RECORDS FOR PROCESSING START
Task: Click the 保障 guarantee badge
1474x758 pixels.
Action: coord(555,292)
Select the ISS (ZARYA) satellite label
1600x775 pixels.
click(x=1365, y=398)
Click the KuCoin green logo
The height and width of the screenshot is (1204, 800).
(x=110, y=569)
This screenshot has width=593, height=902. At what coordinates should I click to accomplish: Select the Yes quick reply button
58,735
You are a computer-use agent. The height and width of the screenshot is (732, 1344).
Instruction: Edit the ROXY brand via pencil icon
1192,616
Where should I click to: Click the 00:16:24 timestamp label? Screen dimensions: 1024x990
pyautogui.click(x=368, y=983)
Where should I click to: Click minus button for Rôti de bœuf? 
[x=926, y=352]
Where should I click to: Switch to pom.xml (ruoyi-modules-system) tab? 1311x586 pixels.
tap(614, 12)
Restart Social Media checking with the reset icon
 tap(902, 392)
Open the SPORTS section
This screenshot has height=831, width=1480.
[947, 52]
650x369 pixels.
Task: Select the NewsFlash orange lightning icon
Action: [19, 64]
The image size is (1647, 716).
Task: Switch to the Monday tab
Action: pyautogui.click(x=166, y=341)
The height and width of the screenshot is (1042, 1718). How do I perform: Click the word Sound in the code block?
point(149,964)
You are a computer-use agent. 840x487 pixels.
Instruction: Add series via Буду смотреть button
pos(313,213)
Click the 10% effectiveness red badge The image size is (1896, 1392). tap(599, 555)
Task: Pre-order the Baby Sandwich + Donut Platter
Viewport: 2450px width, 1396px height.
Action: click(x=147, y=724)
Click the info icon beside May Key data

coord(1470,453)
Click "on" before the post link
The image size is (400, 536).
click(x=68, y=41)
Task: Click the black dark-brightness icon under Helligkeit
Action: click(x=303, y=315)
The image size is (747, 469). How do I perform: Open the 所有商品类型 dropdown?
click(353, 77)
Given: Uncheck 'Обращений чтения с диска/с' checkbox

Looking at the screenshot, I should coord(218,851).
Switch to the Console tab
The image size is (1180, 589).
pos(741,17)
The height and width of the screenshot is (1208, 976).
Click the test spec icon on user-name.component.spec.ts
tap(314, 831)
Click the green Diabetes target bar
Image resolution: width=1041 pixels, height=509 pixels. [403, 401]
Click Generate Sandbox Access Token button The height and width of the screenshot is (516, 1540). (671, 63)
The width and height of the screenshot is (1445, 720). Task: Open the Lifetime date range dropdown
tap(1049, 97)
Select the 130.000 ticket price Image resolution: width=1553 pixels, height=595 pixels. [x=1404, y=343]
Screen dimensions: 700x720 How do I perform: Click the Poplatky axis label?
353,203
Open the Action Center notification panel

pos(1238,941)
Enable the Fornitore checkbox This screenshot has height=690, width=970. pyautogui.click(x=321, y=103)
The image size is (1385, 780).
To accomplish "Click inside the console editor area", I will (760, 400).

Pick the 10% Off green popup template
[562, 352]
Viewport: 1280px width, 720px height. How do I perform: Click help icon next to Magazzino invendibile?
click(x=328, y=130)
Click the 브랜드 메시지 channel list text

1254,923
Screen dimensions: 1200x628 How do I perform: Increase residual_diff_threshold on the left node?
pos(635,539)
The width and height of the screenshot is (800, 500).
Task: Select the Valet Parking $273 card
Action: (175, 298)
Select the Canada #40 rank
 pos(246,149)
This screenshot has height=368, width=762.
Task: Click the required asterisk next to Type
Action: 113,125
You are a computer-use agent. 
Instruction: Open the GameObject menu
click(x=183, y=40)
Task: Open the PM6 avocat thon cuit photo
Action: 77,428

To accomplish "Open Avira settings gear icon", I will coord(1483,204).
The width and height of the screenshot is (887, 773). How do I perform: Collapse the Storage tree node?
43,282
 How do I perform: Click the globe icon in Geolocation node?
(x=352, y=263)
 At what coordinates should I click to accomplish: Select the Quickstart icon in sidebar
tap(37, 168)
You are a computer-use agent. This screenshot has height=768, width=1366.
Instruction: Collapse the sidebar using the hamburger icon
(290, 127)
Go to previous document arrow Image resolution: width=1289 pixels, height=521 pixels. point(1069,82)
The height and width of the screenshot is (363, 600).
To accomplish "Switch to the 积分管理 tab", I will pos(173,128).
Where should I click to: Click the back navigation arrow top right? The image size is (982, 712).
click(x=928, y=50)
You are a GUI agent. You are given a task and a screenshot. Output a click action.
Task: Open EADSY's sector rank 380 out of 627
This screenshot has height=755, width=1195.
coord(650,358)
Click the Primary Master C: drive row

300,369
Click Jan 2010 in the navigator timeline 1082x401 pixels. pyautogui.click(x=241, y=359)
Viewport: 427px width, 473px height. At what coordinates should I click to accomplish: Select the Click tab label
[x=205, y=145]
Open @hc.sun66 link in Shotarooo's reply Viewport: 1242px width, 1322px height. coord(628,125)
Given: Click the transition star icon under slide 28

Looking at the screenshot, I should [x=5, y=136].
RECORDS FOR PROCESSING END
- _ASSIGNMENT_: Reproduce all the records. Keep them exact, please.

- _YOUR SOLUTION_:
Task: Click the 保障 guarantee badge
1474x758 pixels.
Action: coord(555,292)
Select the ISS (ZARYA) satellite label
1600x775 pixels.
click(x=1365, y=398)
Click the KuCoin green logo
The height and width of the screenshot is (1204, 800).
(x=110, y=569)
This screenshot has width=593, height=902. At what coordinates should I click to accomplish: Select the Yes quick reply button
58,735
You are a computer-use agent. The height and width of the screenshot is (732, 1344).
Instruction: Edit the ROXY brand via pencil icon
1192,616
Where should I click to: Click the 00:16:24 timestamp label? Screen dimensions: 1024x990
pyautogui.click(x=368, y=983)
Where should I click to: Click minus button for Rôti de bœuf? 
[x=926, y=352]
Where should I click to: Switch to pom.xml (ruoyi-modules-system) tab? 1311x586 pixels.
tap(614, 12)
Restart Social Media checking with the reset icon
 tap(902, 392)
Open the SPORTS section
This screenshot has height=831, width=1480.
[947, 52]
650x369 pixels.
Task: Select the NewsFlash orange lightning icon
Action: [19, 64]
The image size is (1647, 716).
Task: Switch to the Monday tab
Action: pyautogui.click(x=166, y=341)
The height and width of the screenshot is (1042, 1718). How do I perform: Click the word Sound in the code block?
point(149,964)
You are a computer-use agent. 840x487 pixels.
Instruction: Add series via Буду смотреть button
pos(313,213)
Click the 10% effectiveness red badge The image size is (1896, 1392). tap(599, 555)
Task: Pre-order the Baby Sandwich + Donut Platter
Viewport: 2450px width, 1396px height.
Action: click(x=147, y=724)
Click the info icon beside May Key data

coord(1470,453)
Click "on" before the post link
The image size is (400, 536).
click(x=68, y=41)
Task: Click the black dark-brightness icon under Helligkeit
Action: click(x=303, y=315)
The image size is (747, 469). How do I perform: Open the 所有商品类型 dropdown?
click(353, 77)
Given: Uncheck 'Обращений чтения с диска/с' checkbox

Looking at the screenshot, I should coord(218,851).
Switch to the Console tab
The image size is (1180, 589).
pos(741,17)
The height and width of the screenshot is (1208, 976).
Click the test spec icon on user-name.component.spec.ts
tap(314, 831)
Click the green Diabetes target bar
Image resolution: width=1041 pixels, height=509 pixels. [403, 401]
Click Generate Sandbox Access Token button The height and width of the screenshot is (516, 1540). (671, 63)
The width and height of the screenshot is (1445, 720). Task: Open the Lifetime date range dropdown
tap(1049, 97)
Select the 130.000 ticket price Image resolution: width=1553 pixels, height=595 pixels. [x=1404, y=343]
Screen dimensions: 700x720 How do I perform: Click the Poplatky axis label?
353,203
Open the Action Center notification panel

pos(1238,941)
Enable the Fornitore checkbox This screenshot has height=690, width=970. pyautogui.click(x=321, y=103)
The image size is (1385, 780).
To accomplish "Click inside the console editor area", I will (760, 400).

Pick the 10% Off green popup template
[562, 352]
Viewport: 1280px width, 720px height. How do I perform: Click help icon next to Magazzino invendibile?
click(x=328, y=130)
Click the 브랜드 메시지 channel list text

1254,923
Screen dimensions: 1200x628 How do I perform: Increase residual_diff_threshold on the left node?
pos(635,539)
The width and height of the screenshot is (800, 500).
Task: Select the Valet Parking $273 card
Action: (175, 298)
Select the Canada #40 rank
 pos(246,149)
This screenshot has height=368, width=762.
Task: Click the required asterisk next to Type
Action: 113,125
You are a computer-use agent. 
Instruction: Open the GameObject menu
click(x=183, y=40)
Task: Open the PM6 avocat thon cuit photo
Action: 77,428

To accomplish "Open Avira settings gear icon", I will coord(1483,204).
The width and height of the screenshot is (887, 773). How do I perform: Collapse the Storage tree node?
43,282
 How do I perform: Click the globe icon in Geolocation node?
(x=352, y=263)
 At what coordinates should I click to accomplish: Select the Quickstart icon in sidebar
tap(37, 168)
You are a computer-use agent. This screenshot has height=768, width=1366.
Instruction: Collapse the sidebar using the hamburger icon
(290, 127)
Go to previous document arrow Image resolution: width=1289 pixels, height=521 pixels. point(1069,82)
The height and width of the screenshot is (363, 600).
To accomplish "Switch to the 积分管理 tab", I will pos(173,128).
Where should I click to: Click the back navigation arrow top right? The image size is (982, 712).
click(x=928, y=50)
You are a GUI agent. You are given a task and a screenshot. Output a click action.
Task: Open EADSY's sector rank 380 out of 627
This screenshot has height=755, width=1195.
coord(650,358)
Click the Primary Master C: drive row

300,369
Click Jan 2010 in the navigator timeline 1082x401 pixels. pyautogui.click(x=241, y=359)
Viewport: 427px width, 473px height. At what coordinates should I click to accomplish: Select the Click tab label
[x=205, y=145]
Open @hc.sun66 link in Shotarooo's reply Viewport: 1242px width, 1322px height. coord(628,125)
Given: Click the transition star icon under slide 28

Looking at the screenshot, I should [x=5, y=136].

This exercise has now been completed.